» **Provided records**:
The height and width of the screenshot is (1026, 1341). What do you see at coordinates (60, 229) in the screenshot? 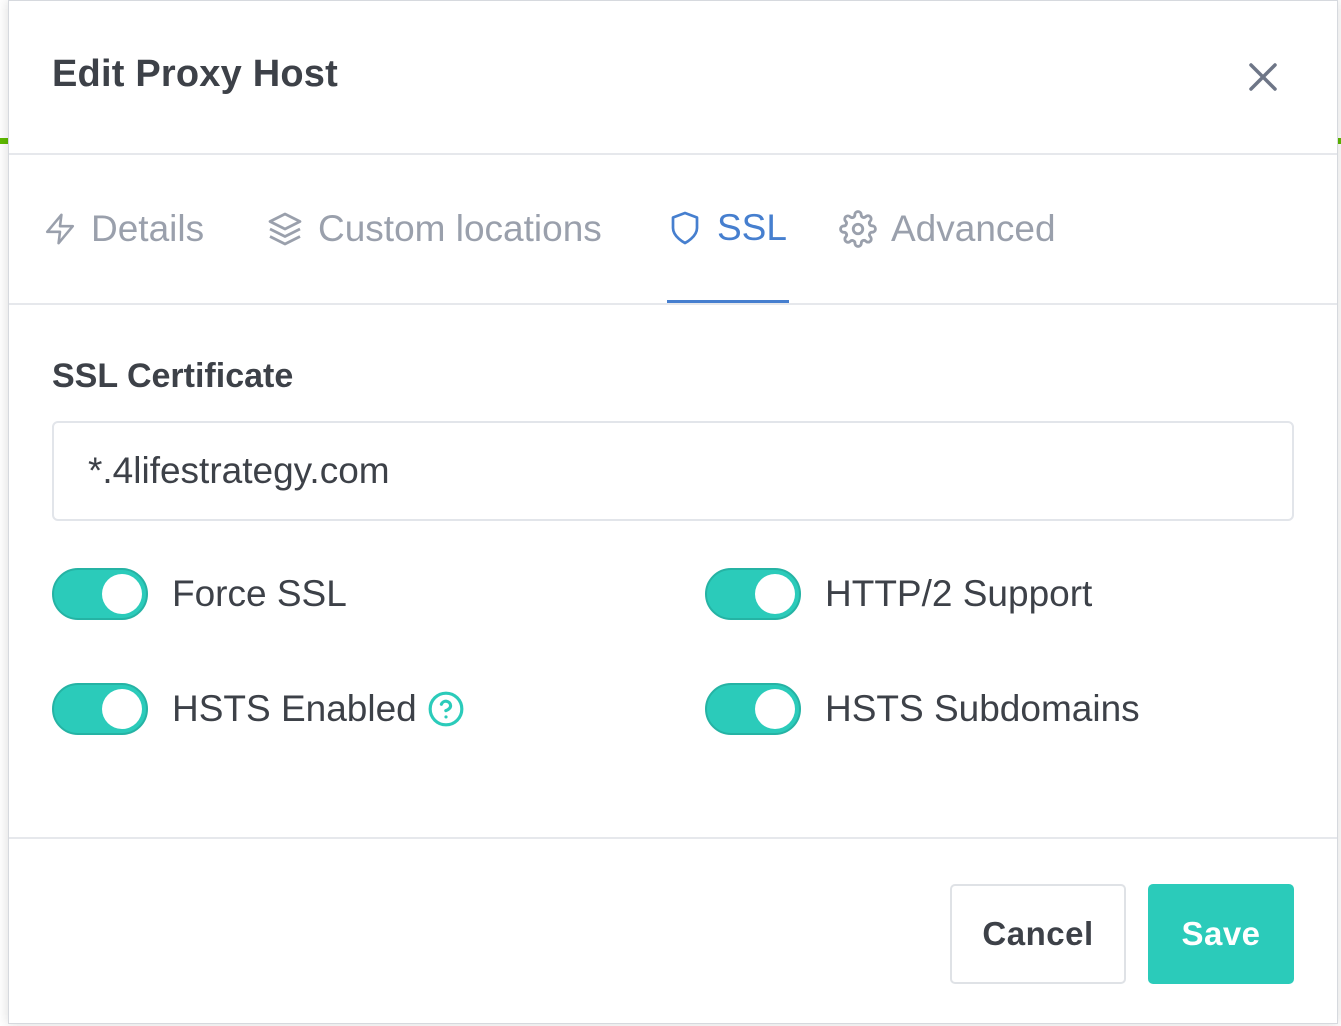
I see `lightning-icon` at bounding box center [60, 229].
...
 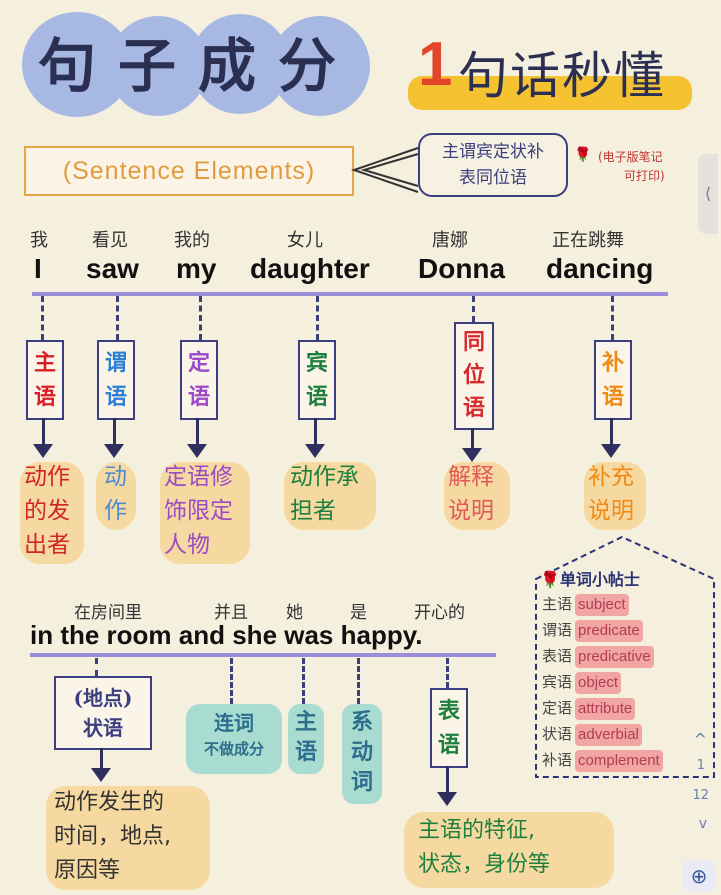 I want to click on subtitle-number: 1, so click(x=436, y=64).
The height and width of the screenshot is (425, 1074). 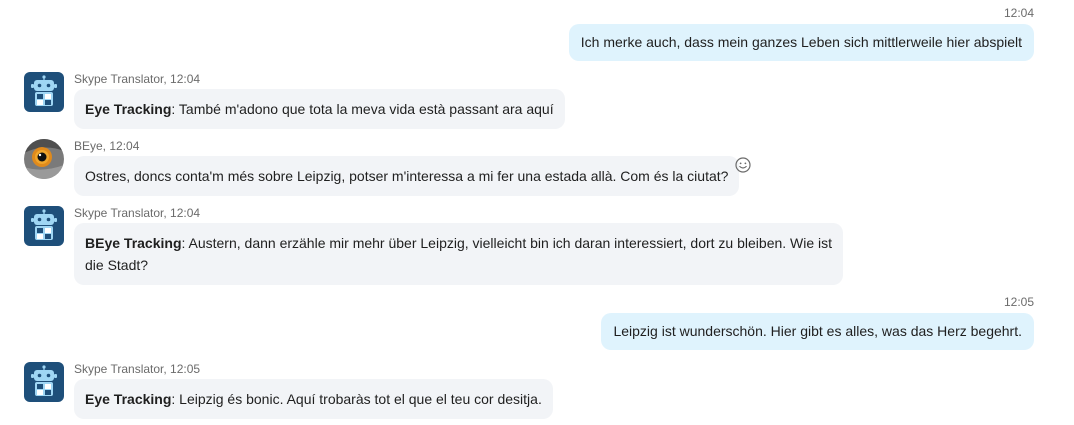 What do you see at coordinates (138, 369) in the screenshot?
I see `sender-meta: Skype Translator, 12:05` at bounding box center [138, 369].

» **Task description**: Change "screenshot" to "screen capture" in the rows starting with the line with "The height and width of the screenshot is (1026, 1341)." and going on through the line with "center [60, 229].", leaving everything else as it is. Give back only those lines, without the pictures.

» **Result for this task**:
The height and width of the screen capture is (1026, 1341). What do you see at coordinates (60, 229) in the screen capture? 
I see `lightning-icon` at bounding box center [60, 229].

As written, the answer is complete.